There’s opportunism — and there’s Qualcomm Inc.’s approach to buy Intel Corp. The acquisitive semiconductor giant has an opening to attempt such a momentous deal thanks to the yawning gap between their market capitalizations. The snag is that many obstacles remain to a successful transaction.
Intel is the legacy name in the chip industry. Qualcomm would make history gobbling it up. That is surely the main attraction. “Intel Inside” would become sadly ironic.
There’s been quite a turn in fortunes on both sides. Intel shares are down more than 50% since the beginning of 2024, and the company was valued at $93 billion at Friday’s close before the Wall Street Journal reported Qualcomm’s interest. Qualcomm stock is up nearly 20%, valuing it at $188 billion. Only in January, Qualcomm was worth a lot less than its target. Now it can contemplate a deal where it would be in the driver’s seat.
The business justification is more prosaic. Qualcomm would gain diversification, as Bloomberg Intelligence points out: A combination would reduce Qualcomm’s reliance on handsets — currently about 75% of sales — by adding revenue from chips for personal computers and data centers.
There’s also the fact that Intel appears to be in a financial trough after years of underperformance relative to key rival Taiwan Semiconductor Manufacturing Co.

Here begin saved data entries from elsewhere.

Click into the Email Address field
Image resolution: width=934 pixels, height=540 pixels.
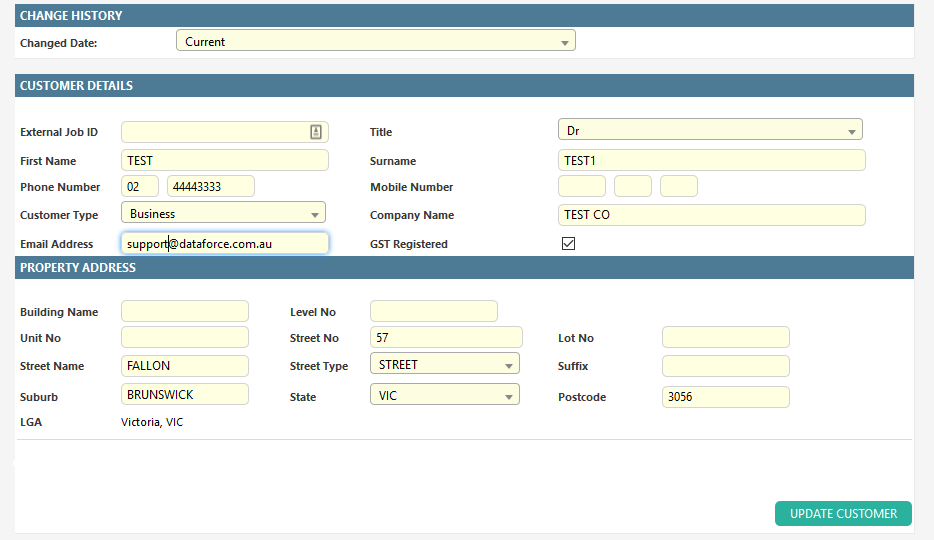(x=224, y=243)
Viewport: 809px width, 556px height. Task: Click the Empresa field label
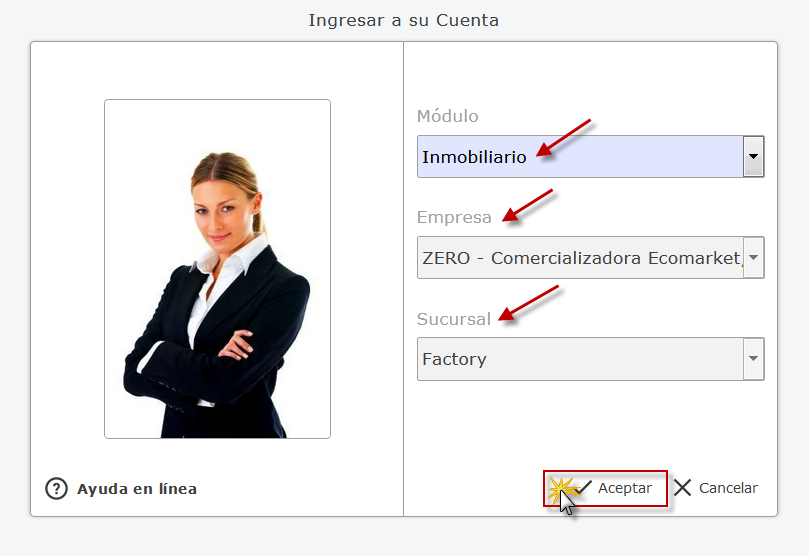[454, 218]
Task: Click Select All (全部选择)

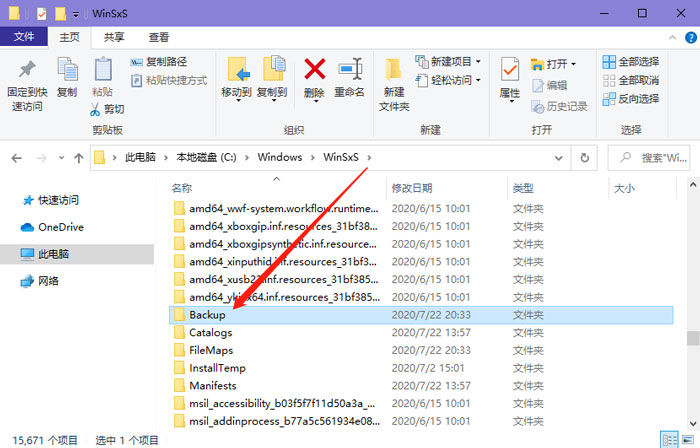Action: coord(630,62)
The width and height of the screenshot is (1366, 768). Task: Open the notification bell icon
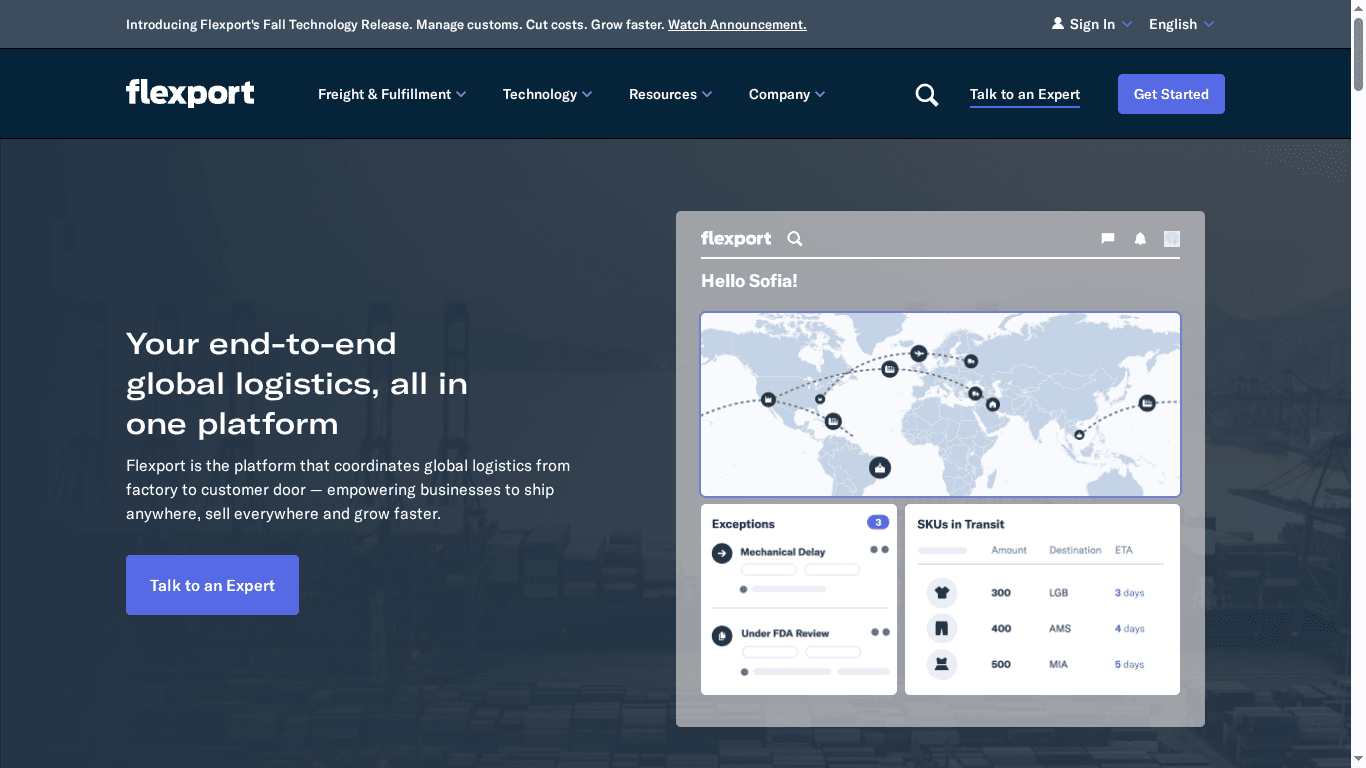1140,239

The US firm is forecast to be barely profitable this year, with operating profit recovering to $3 billion next year and more than $7 billion in 2026, according to Goldman Sachs Group Inc. research. Other analysts see a yet faster recovery. What better time to pounce?
Add a conventional one-third takeover premium to Intel’s market value, plus net debt of $18 billion, and the total transaction value could be some $142 billion. If a buyer could pull that off and accelerate Intel’s recovery through synergies, there’d be a possible path to making decent returns further out.

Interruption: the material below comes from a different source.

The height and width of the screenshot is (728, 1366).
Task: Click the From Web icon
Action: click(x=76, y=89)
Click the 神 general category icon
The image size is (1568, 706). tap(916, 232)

Qualcomm’s approach is for all of the chipmaker, Bloomberg News reported. Clearly, it may not be able to keep 100%. Asset sales will be required to assuage antitrust regulators. That’s partially helpful as it shrinks the overall size of any transaction. But it brings the risk of having to take fire-sale prices on disposals. There is unlikely to be an easy preemptive fix. Consider Kroger Co. and Albertsons Companies Inc. — their grocery union two years ago was announced with a plug-and-play antitrust spinoff. Only last month did the Federal Trade Commission case come to court.
It’s not just regulators that need be assuaged. Why should Intel, led by Pat Gelsinger, play ball? No company’s management team or shareholders like doing a deal when the share price is on its knees — unless there’s a very high premium or certain value creation on offer through trading into the enlarged company.
Intel has taken the pain of a dividend suspension to fund investment in a turnaround. The stock plunged nearly 30% in August as a result, and the shares have barely recovered from that point. It's often better to wait for shares in your takeover target to recover a bit from a blow. The shareholders may then be less likely to feel taken advantage of.
Already, potential alternative courses are surfacing for Intel that raise questions about whether a takeover is the necessary or even lowest-risk solution to its woes. Buyout firm Apollo Global Management Inc. is proposing a $5 billion “equity like” investment in Intel, Bloomberg News reported Sunday. That could make a non-Qualcomm future more appealing.
Above all, Intel is a target whose deep operational and strategic challenges may not be solved simply with new ownership. The key to success is whether Qualcomm could run its desired purchase any better. There may be a bigger question mark over that when you’re branching away from your core.
There are some echoes here with Capital One Financial Corp.’s tilt at credit-card peer Discover Financial Services in February — another deal aided by a divergence in share prices after the target had a profit warning. That’s also facing huge regulatory risks. The bottom line is that even with US trustbusters itching to fight seemingly every merger, the lure of opportunism outweighs the antitrust deterrent.
So there you have it. Buying Intel should require twin battles to win over the target and regulators, with the end result being a deal that looks risky strategically and financially. But it would cement Qualcomm’s and Intel’s places in the annals of tech and M&A.